Comparing Mexico's case with Colombia's is misleading, analysts say, in part because Mexico is guarded about even a suggestion of US military intervention.

"Mexico prohibits US military training in the country, and that's not about to change," says Maureen Meyer, director of Mexico issues at the Washington Office on Latin America.

Currently Mexico receives about $40 million a year in counternarcotics assistance from the US, which puts it well below Colombia and even Peru – a country that, like Colombia, is a producer of coca. Some Mexican soldiers do receive training in the US, and the FBI trains and works with police in Mexico. But unlike in Colombia, where the US Army and Marines have served training and advisory roles, no one is discussing the idea of putting American military personnel on Mexican soil.

Mexico is battling a handful of powerful drug lords – who in turn are fighting a war of attrition against one another – not a domestic guerrilla group that has entered the drug trade as a way to make money. The latter has been the case with Colombia's fight against the trafficking operations of the Colombian Revolutionary Armed Forces, or FARC.

In Mexico, "it's not the FARC, it's Pablo Escobar," says Mr.

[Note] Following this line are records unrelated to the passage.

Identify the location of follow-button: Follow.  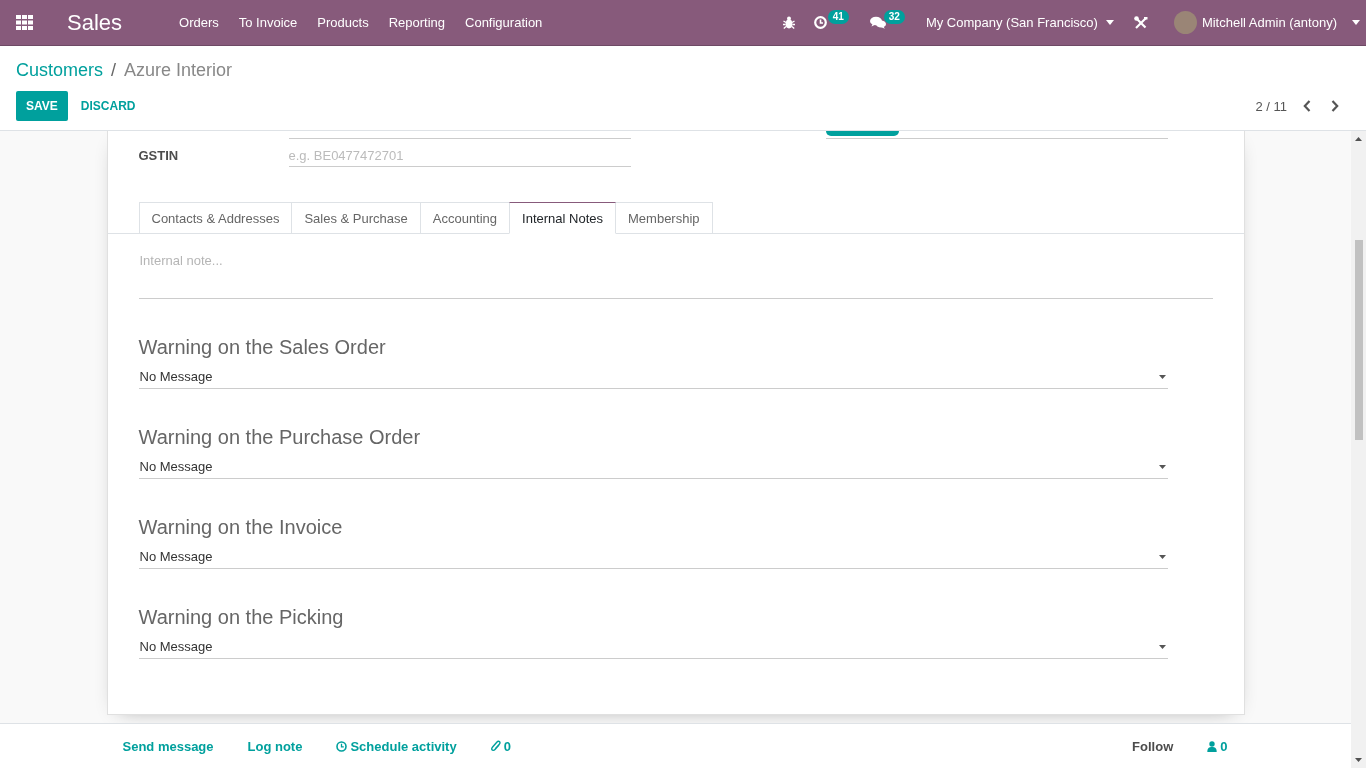
(1153, 746).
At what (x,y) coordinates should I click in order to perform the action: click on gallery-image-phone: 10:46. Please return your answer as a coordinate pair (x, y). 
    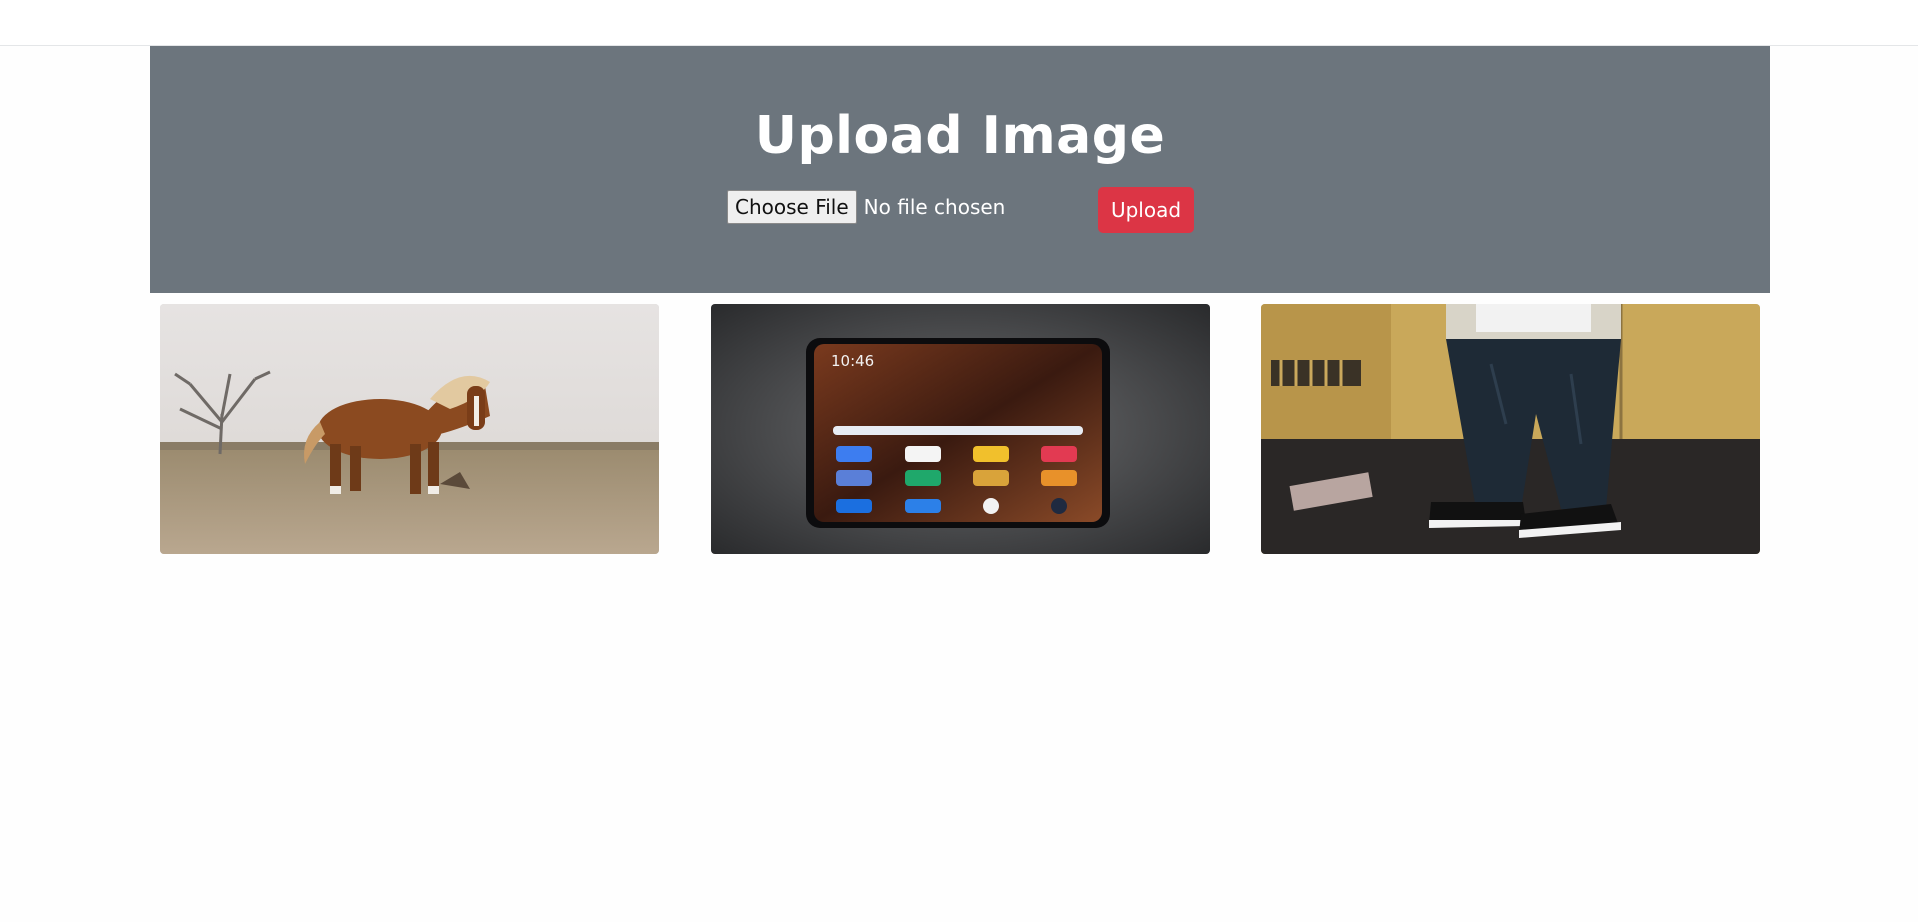
    Looking at the image, I should click on (960, 429).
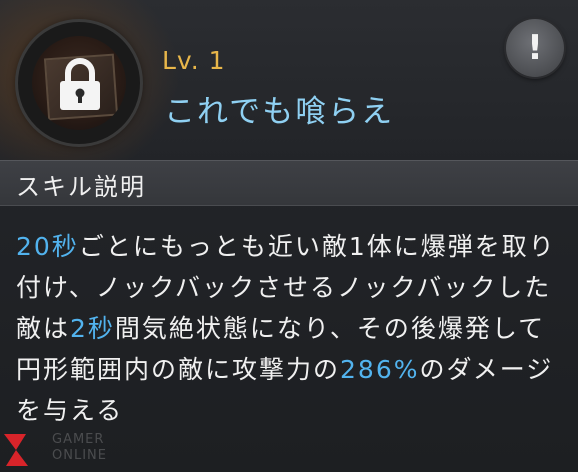 The height and width of the screenshot is (472, 578). I want to click on watermark-text: GAMER ONLINE, so click(80, 448).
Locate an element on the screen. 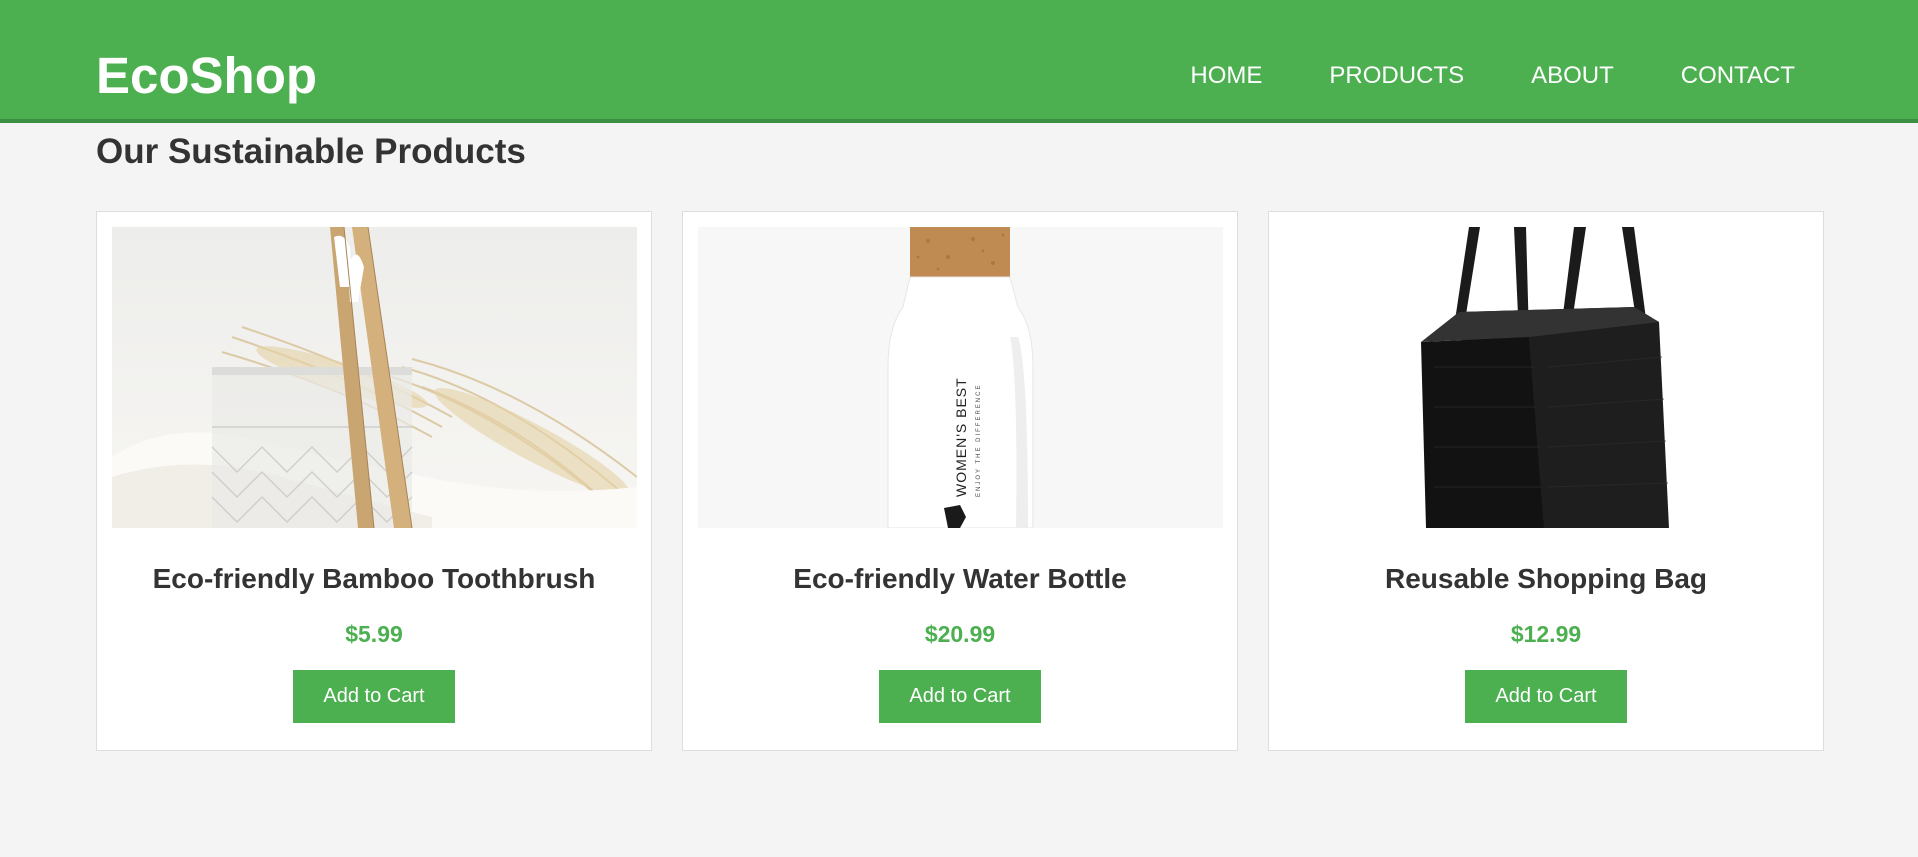 This screenshot has height=857, width=1918. water-bottle-photo: WOMEN'S BEST ENJOY THE DIFFERENCE is located at coordinates (960, 378).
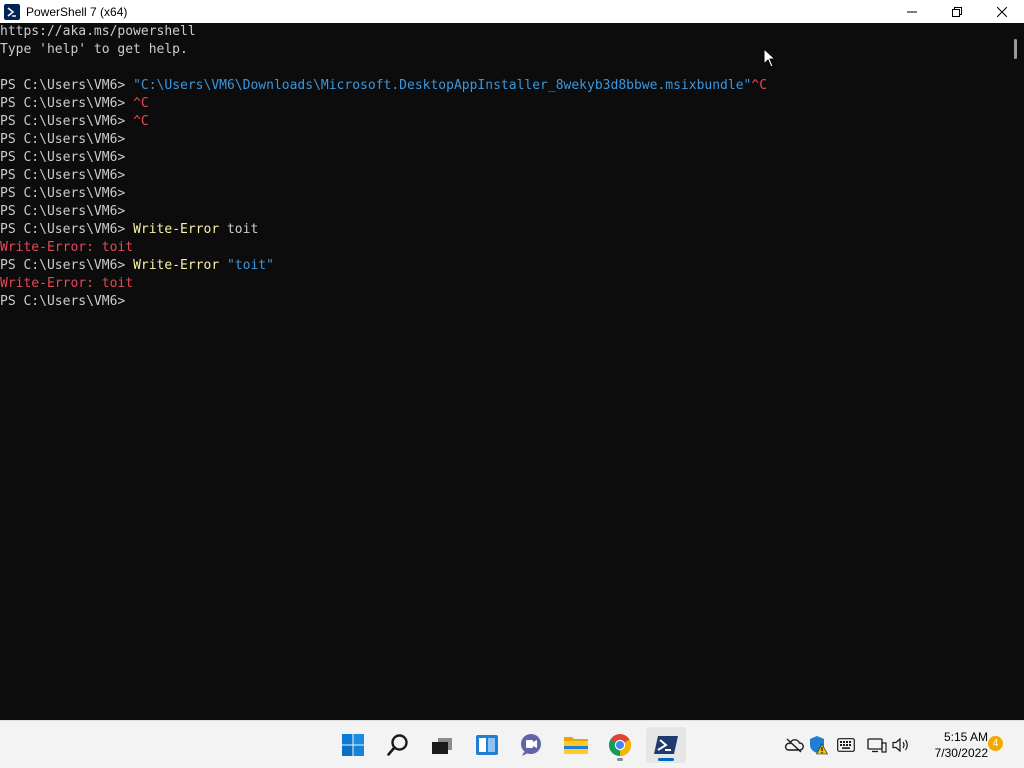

Isacson, referring to the storied Colombian cocaine king killed in 1993. "And that suggests a very different kind of aid package."

Plan Colombia money also helps rural families displaced by decades of fighting and goes toward "illicit crop eradication" and alternative crop development – issues that are either nonexistent or (in the case of eradication) less important in Mexico.

Mexico's increased aid is expected instead to buy equipment to improve the country's monitoring of its air space, systems for electronic surveillance, high-powered weapons, and professional training for Mexican security forces, say officials from the two countries

One objective is to "level the playing field" for Mexican security officers who confront opponents in drug gangs – some of whom are better armed and trained than the officers. (Indeed, some members of the Gulf cartel's notorious enforcement arm, the Zetas, are former Mexican military personnel who received US training.)

Cause for concern

But the planned aid increase raises some troubling questions, say analysts from both sides of the border. They include:

•To what extent will it deepen the involvement of Mexico's military in a battle with domestic crime gangs?

•How much will it focus on cleaning up and professionalizing the Mexican police, considered in Mexico to be corrupt?

•What emphasis will be put on reinforcing the rule of law by boosting aid to Mexico's judicial system and civil-society organizations focused on human rights?

•To what extent does increased US involvement play into an extension of the war on terror south of the border and into Central America?

"Unless a large part of any package deals with getting institutions like the police and the judicial system ... back into the game, you'll open the door to the military being the answer in all cases of crime and law enforcement," says Isacson.

Some analysts say the US must develop a regional strategy against drug-trafficking if it hopes to match the multinational fluidity of the drug cartels. Europol could provide a "useful template" for a regional antidrug effort, writes Roger Noriega, Mr. Bush's former assistant secretary for Western Hemisphere affairs, in a commentary for the American Enterprise Institute published last week.

While that may be a long-term goal, Mr. Noriega says the US should act quickly to assist Mexico in its drug war and take advantage of Calderón's request for help. Leaving the matter to the appropriations process would mean boosting aid perhaps a year from now, he notes, adding that the opportunity presented by Calderón – and the ongoing threat to US security from international drug trafficking – warrants Bush seeking "urgent supplemental funds" this fall. "The opportunity to build this alliance against a deadly foe may not come again," he adds.